SBUをとりまとめる主幹会社は、トイホビーがバンダイ、ネットワークエンターテインメントがバンダイナムコエンターテインメント、そして映像音楽プロデュースはバンダイビジュアルとなる。バンダイナムコエンターテインメントは、2015年4月にバンダイナムコゲームスが社名変更するものである。

SBU再編の大きなポイントは、これまでコンテンツSBUに含まれていた映像音楽事業を新たに独立SBUとすること、コンテンツSBUから引き継ぐネットワークエンターテインメントSBUにナムコを中心としたアミューズメント施設SBUが統合されることだ。
映像音楽事業は、2010年に映像音楽コンテンツユニットがゲームユニットに統合された経験がある。5年ぶりの独立ユニットとなる。映像音楽事業はアニメ企画・製作のサンライズ、映像パッケージのバンダイビジュアル、音楽のランティスなどで構成されるが、2014年3月期で売上高は371億円、売上高約4000億円のバンダイナムコHDのなかでは売上高比率は1/10以下となる。

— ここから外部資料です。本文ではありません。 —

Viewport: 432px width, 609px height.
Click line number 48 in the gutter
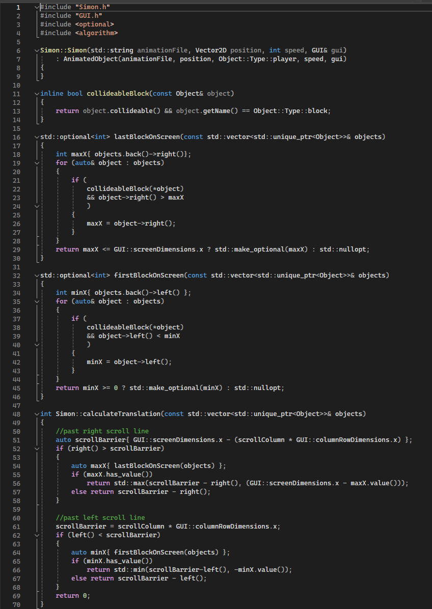point(16,413)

そうしたなかでの独立ユニットは、バンダイナムコHDの映像音楽ビジネス重視と言えそうだ。4月には、サンライズの制作事業の一部を分社化するかたちで、バンダイナムコピクチャーズを設立することも明らかされており積極的に仕掛ける。
映像音楽事業の重視は、玩具とゲームの同社の2大ビジネスがアニメなどの映像作品から生まれるキャラクターなど(IP)に依存する部分が少なくないからだ。新たなIP創出の役割が期待されている。

一方、新たなネットワークエンターテイメントSBUが、「ゲーム」でなく「ネットワーク」を掲げていることも重要だ。これはバンダイナムコゲームスがバンダイナムコエンターテインメントに社名変更するのにも連動している。

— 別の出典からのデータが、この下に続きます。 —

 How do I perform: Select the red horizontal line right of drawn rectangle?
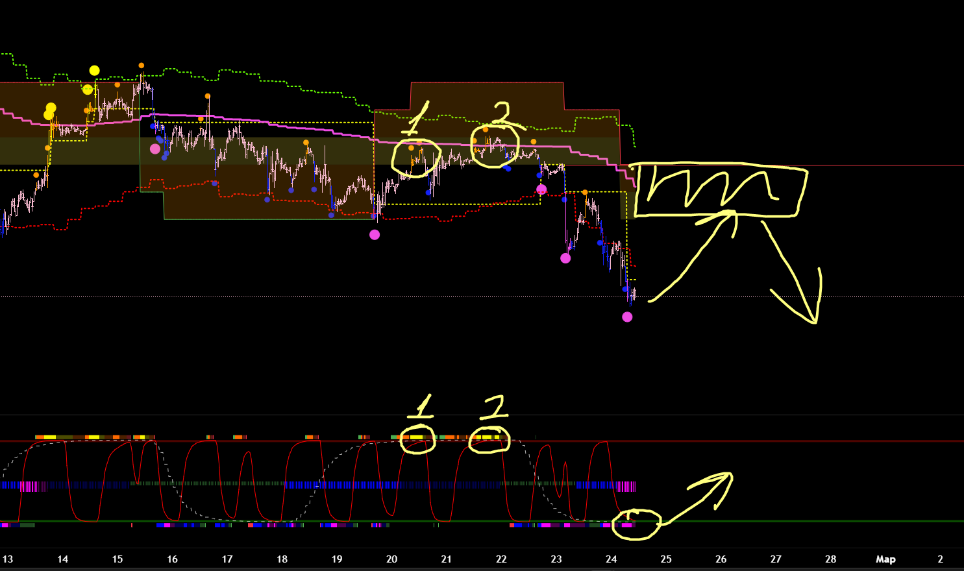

バンダイナムコHDは、ネットワークエンターテインメントSBUについて、従来のゲームビジネスの枠を超えたネットワークとエンターテインメントの融合した新しい事業展開をすると説明している。ネットワーク関連のゲームビジネスが急成長するなかで、さらにこの分野に積極的に取り組む。2015年4月に設立するBANDAI NAMCO上海は、中国でのPC向けオンラインゲーム、スマートフォン向けアプリゲームに注力する。また、欧米でもこの分野を本格的に展開する。「映像」と「ネットワーク」が、バンダイナムコグループの次の3年間の大きな課題になる。